*THE EXERCISE:*
Repeat the lines of the records from the line that contains "Open the black-and-white photo liker avatar" through the line that contains "Looking at the screenshot, I should [664, 407].", including both of those lines.

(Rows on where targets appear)
-- START --
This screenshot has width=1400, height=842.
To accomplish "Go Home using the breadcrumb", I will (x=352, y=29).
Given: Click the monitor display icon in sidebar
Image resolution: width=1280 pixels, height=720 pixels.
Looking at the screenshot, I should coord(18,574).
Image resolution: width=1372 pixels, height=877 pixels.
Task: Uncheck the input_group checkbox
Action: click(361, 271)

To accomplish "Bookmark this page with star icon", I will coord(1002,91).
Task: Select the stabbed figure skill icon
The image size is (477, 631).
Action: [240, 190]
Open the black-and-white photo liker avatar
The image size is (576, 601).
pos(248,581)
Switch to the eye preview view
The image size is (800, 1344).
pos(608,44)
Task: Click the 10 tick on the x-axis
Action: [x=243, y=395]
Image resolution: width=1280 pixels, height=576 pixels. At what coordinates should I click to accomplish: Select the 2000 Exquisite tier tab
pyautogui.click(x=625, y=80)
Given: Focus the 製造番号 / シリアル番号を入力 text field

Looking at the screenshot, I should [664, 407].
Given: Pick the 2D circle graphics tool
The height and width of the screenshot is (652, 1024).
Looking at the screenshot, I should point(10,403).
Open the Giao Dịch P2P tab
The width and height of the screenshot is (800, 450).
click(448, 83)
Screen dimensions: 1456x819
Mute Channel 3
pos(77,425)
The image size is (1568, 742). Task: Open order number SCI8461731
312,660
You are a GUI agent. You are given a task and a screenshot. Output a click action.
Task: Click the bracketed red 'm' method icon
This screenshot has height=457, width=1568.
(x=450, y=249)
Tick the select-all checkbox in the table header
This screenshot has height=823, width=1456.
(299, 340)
-- END --
*WORKED ANSWER:*
Open the black-and-white photo liker avatar
The image size is (576, 601).
pos(248,581)
Switch to the eye preview view
The image size is (800, 1344).
pos(608,44)
Task: Click the 10 tick on the x-axis
Action: [x=243, y=395]
Image resolution: width=1280 pixels, height=576 pixels. At what coordinates should I click to accomplish: Select the 2000 Exquisite tier tab
pyautogui.click(x=625, y=80)
Given: Focus the 製造番号 / シリアル番号を入力 text field

Looking at the screenshot, I should [664, 407].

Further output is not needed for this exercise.